La CNIL a prononcé le 13 juin 2019 une amende de 20 0000 euros à l’encontre de la société UNIONTRAD COMPANY pour avoir mis en place un dispositif de vidéosurveillance excessif (délibération n° SAN-2019-006).

La CNIL ayant reçu plusieurs plaintes de salariés de la société, elle a réalisé deux contrôles successifs, lesquels ont permis d’identifier notamment une surveillance constante des salariés et l’absence d’information appropriée. La CNIL a prononcé, au mois de juillet 2018, une mise en demeure de :

  • « déplacer la caméra pour ne plus filmer les salariés de manière constante ;
  • procéder à l’information des salariés sur la présence des caméras ;
  • mettre en œuvre des mesures de sécurité pour l’accès aux postes informatiques et pour la traçabilité des accès à la messagerie professionnelle. »

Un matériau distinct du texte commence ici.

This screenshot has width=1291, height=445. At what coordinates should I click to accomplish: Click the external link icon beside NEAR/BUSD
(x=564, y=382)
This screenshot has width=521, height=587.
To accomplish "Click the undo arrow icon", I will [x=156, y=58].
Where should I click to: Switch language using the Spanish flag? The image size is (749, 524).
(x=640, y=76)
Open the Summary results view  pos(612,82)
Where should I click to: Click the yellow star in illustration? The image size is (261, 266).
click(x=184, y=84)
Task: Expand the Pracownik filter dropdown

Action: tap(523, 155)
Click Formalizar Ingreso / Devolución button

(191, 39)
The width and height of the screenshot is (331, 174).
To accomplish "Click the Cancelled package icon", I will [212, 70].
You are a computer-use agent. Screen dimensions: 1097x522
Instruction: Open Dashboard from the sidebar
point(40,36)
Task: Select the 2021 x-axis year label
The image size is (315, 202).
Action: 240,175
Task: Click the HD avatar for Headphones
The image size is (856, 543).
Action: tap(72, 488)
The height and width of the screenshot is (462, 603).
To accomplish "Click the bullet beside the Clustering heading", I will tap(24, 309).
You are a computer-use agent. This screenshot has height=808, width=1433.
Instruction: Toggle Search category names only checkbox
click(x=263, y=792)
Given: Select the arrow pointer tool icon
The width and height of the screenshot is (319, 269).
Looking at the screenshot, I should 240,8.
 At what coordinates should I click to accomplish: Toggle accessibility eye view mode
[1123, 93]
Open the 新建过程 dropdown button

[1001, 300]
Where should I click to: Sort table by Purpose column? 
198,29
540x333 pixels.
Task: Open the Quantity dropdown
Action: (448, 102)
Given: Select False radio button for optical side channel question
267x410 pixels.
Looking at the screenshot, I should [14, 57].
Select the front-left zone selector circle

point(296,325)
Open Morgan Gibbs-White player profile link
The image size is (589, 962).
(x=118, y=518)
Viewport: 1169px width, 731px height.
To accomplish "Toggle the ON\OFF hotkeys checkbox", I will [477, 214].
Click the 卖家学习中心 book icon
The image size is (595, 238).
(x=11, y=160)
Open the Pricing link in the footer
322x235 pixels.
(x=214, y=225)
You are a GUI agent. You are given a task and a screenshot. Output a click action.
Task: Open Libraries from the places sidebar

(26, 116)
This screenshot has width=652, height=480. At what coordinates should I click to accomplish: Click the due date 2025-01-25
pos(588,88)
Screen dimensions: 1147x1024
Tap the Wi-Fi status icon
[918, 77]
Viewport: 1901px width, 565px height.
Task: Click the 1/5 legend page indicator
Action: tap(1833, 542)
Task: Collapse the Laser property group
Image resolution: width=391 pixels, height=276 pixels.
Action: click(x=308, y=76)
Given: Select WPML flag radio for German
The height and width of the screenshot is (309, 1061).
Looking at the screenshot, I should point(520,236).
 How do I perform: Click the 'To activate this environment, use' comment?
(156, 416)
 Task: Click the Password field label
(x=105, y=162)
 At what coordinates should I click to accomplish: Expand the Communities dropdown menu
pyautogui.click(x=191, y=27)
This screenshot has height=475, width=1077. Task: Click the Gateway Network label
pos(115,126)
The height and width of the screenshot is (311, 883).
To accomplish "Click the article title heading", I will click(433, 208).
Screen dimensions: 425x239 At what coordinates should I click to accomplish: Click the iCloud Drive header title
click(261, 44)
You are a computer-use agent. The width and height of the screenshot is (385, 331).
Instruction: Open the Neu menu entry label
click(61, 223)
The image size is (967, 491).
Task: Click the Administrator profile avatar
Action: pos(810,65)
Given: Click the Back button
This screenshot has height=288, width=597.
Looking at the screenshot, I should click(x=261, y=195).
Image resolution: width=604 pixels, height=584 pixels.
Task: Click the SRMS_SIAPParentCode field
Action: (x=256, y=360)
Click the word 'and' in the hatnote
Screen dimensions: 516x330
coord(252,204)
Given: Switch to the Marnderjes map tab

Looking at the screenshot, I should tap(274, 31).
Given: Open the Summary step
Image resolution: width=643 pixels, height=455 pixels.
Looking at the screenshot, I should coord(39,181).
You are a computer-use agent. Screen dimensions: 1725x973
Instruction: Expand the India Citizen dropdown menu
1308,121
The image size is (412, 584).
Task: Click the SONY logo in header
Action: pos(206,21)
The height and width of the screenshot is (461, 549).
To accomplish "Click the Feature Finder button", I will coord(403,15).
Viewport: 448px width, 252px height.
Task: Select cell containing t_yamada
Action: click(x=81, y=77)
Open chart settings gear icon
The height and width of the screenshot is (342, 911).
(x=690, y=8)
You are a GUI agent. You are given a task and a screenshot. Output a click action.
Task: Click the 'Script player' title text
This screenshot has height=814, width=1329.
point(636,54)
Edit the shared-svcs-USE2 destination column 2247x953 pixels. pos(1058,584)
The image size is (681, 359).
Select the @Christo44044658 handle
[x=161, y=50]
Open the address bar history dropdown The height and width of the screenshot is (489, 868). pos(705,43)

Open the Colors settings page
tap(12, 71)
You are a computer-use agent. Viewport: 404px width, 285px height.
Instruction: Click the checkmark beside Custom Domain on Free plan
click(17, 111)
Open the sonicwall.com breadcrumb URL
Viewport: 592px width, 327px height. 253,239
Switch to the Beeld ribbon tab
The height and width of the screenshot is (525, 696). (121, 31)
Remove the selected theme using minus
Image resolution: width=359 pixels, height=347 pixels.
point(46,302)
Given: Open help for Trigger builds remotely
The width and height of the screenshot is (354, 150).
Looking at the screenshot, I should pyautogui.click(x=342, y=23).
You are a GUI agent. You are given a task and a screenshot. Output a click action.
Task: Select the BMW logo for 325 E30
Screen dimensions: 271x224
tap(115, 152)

La société n’ayant pas procédé aux changements demandés par la CNIL, un contrôle en octobre 2018 a confirmé la persistance des manquements et a abouti à la sanction prononcée le 13 juin 2019.

En effet, l’article 5 du RGPD impose un principe de proportionnalité de la collecte des données au regard de la finalité poursuivie. Le salarié bénéficie du droit au respect de sa vie privée (article L. 1121-1 du code du travail) qu’il convient de concilier avec la sécurité des locaux. Ainsi, la doctrine constante de la CNIL considère comme disproportionnée la surveillance constante des salariés (voir par exemple la délibération n° 2013-139 du 30 mai 2013).

En outre, les salariés n’étaient pas correctement informés du traitement mis en œuvre. Or, l’article 13 du RGPD impose l’information des personnes concernées par un traitement de données personnelles et a renforcé le contenu de cette information. Il convient de souligner que si la caméra a été retirée, et donc ne nécessite plus une information à ce jour, le retrait tardif malgré la mise en demeure de la CNIL, justifie la sanction.

Enfin, il est intéressant de constater que la délibération porte également sur la mise en œuvre de mesures de sécurité pour l’accès aux postes informatiques et pour la traçabilité des accès à la messagerie professionnelle. En effet, la sécurité et la confidentialité des données n’étaient pas respectées dans la mesure où les salariés faisaient usage d’une boite email commune, accessible à l’aide d’un mot de passe commun. La CNIL impose à la société de prévoir une authentification propre à chaque utilisateur et des mesures de traçabilité des accès à la boite de messagerie professionnelle générique. La CNIL rappelle à cette occasion que la mise en place de mesures de traçabilité des accès permet de réaliser un historique des accès et actions effectuées par les personnes qui se connectent à la boite de messagerie et permet ainsi d’assurer la sécurité des données.

Le montant de la sanction de 20 000 euros, s’il peut parait moins élevé que certaines sanctions prononcées récemment (50 millions contre Google pour manquement aux obligations de transparence et d’information notamment, 400 000 contre SERGIC pour atteinte à la sécurité des données et non-respect des durées de conservation ou encore 400 000 euros contre Uber pour atteinte à la sécurité des données) doit être apprécié au regard de la taille de la structure et du résultat net négatif sur l’année 2017 souligné par la CNIL. La société UNIONTRAD COMPANY étant une très petite entreprise (TPE), le montant de 20 000 euros reste important au regard du faible nombre de salariés et du secteur visé. La CNIL qualifie le montant de l’amende de « dissuasif mais proportionnée ».